- _TASK TO CARRY OUT_
Would you please output all the records exactly as given? Pictures should not appear in the copy.

- _DATA FOR REVIEW_
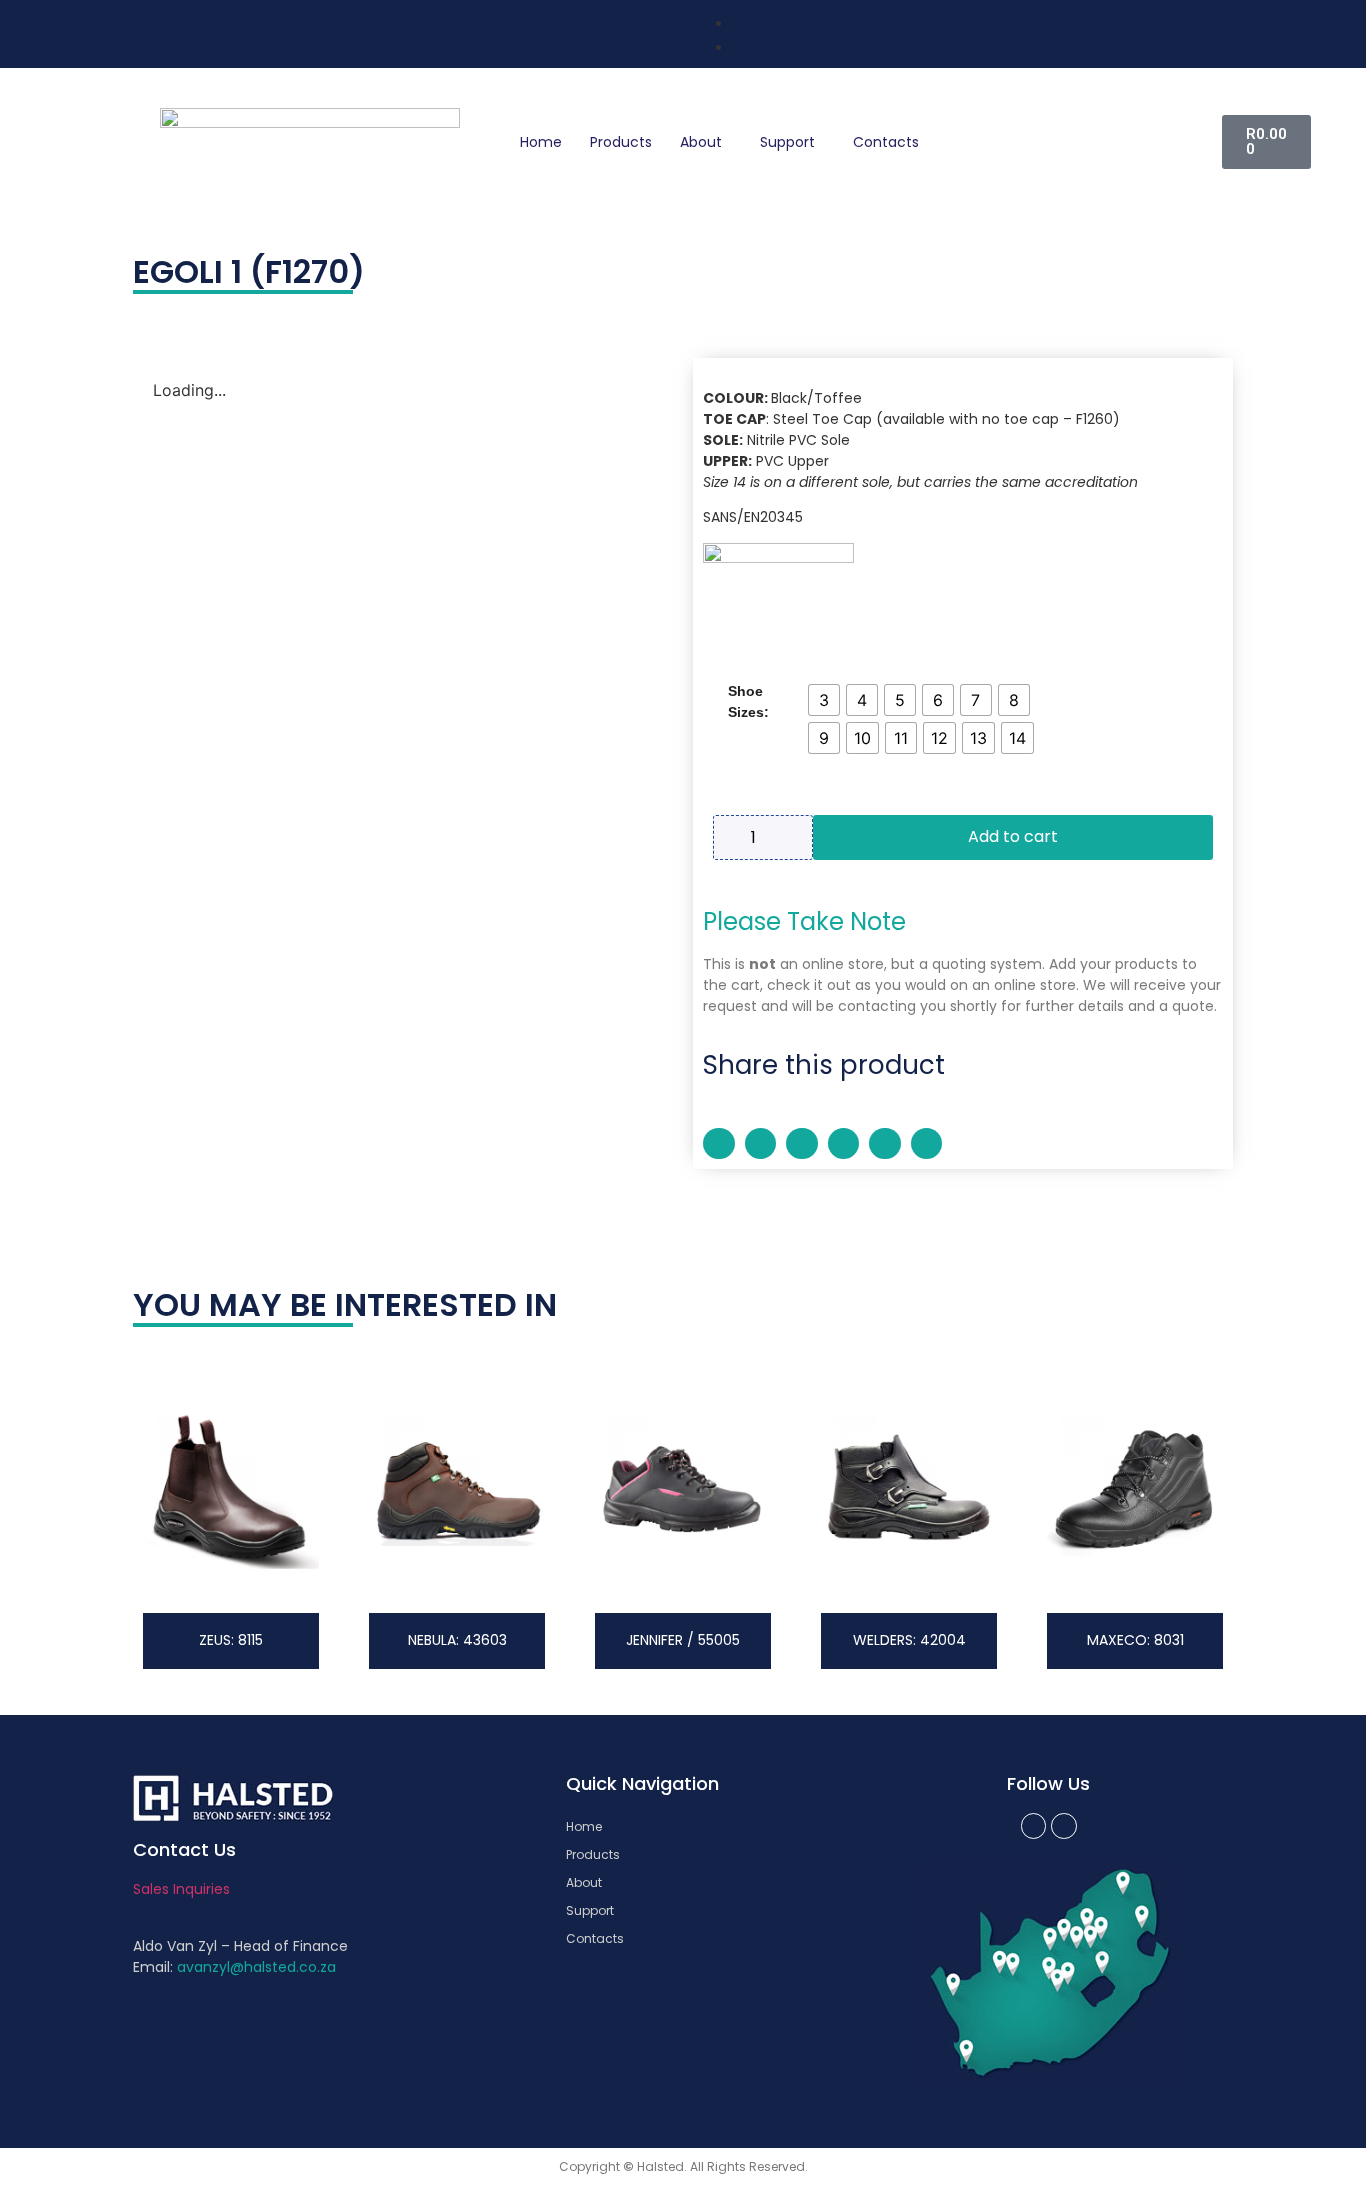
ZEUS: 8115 (231, 1640)
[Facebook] (1034, 1826)
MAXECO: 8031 (1135, 1640)
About (701, 142)
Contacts (886, 142)
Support (787, 142)
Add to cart (1013, 836)
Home (541, 142)
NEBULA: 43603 (457, 1640)
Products (621, 142)
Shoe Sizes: (748, 701)
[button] (719, 1144)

- _TASK RESPONSE_
ZEUS: 8115 (231, 1640)
[Facebook] (1034, 1826)
MAXECO: 8031 (1135, 1640)
About (701, 142)
Contacts (886, 142)
Support (787, 142)
Add to cart (1013, 836)
Home (541, 142)
NEBULA: 43603 (457, 1640)
Products (621, 142)
Shoe Sizes: (748, 701)
[button] (719, 1144)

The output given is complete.